You can create and edit the following types of reference data:
- Reference tables
A reference table contains the standard version and alternative versions of a set of data values. You add a reference table to a transformation in the Developer tool to verify that source data values are accurate and correctly formatted.
A database table contains at least two columns. One column contains the standard or preferred version of a string, and other columns contain alternative versions. When you add a reference table to a transformation, the transformation searches the input port data for values that also appear in the table. You can create tables with any data that is useful to the data project you work on.
- Content sets
A content set is a Model repository object that specifies reference data values in the repository or in a file. When you add a content set to a transformation, the transformation searches the input data for values that match the data patterns in the content set.

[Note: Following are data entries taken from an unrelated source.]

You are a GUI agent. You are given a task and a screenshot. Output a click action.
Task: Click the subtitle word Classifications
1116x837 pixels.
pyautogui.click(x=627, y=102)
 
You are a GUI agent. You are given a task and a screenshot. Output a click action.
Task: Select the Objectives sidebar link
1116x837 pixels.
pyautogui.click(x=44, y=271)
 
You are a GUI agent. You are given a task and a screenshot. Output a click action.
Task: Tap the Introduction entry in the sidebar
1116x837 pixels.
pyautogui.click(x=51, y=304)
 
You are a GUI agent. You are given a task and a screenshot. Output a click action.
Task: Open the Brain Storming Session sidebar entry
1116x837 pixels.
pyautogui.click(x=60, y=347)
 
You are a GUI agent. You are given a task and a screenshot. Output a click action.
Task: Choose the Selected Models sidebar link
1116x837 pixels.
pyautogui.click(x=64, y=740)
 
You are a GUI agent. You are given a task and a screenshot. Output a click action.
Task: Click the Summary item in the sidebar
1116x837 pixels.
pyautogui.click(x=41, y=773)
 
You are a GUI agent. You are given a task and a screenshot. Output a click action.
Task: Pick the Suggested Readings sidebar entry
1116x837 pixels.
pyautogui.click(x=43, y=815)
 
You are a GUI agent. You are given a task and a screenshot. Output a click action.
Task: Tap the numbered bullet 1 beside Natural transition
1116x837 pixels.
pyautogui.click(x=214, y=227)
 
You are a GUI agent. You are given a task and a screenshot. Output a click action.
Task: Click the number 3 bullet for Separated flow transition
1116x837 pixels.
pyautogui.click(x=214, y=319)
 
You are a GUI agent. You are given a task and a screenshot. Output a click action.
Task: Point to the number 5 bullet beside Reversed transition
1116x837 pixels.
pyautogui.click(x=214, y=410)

The Data Quality Content installer can install the following types of reference data:
- Informatica reference tables
Repository objects and data files that Informatica develops. You import Informatica reference tables when you import accelerator objects to the Model repository. The types of reference information include telephone area codes, postcode formats, first names, Social Security number formats, occupations, and acronyms. You can edit Informatica reference tables.
- Informatica content sets
Repository objects and data files that Informatica develops. You import content sets when you import accelerator objects to the Model repository. A content set contains different types of reference data that you can use to perform search operations with data quality transformations.
- Address reference data files
Reference data files that contain data for the deliverable addresses in a country. The Address Validator transformation reads the reference data. You cannot create or edit address reference data files.
Address reference data is current for a defined period and you must refresh your data regularly, for example every quarter. You cannot view or edit address reference data.
- Identity population files
Reference data files that contain information on personal, household, and corporate identities. The Match transformation and the Comparison transformation use population files to find potential identities in input data. You cannot create or edit address identity population files.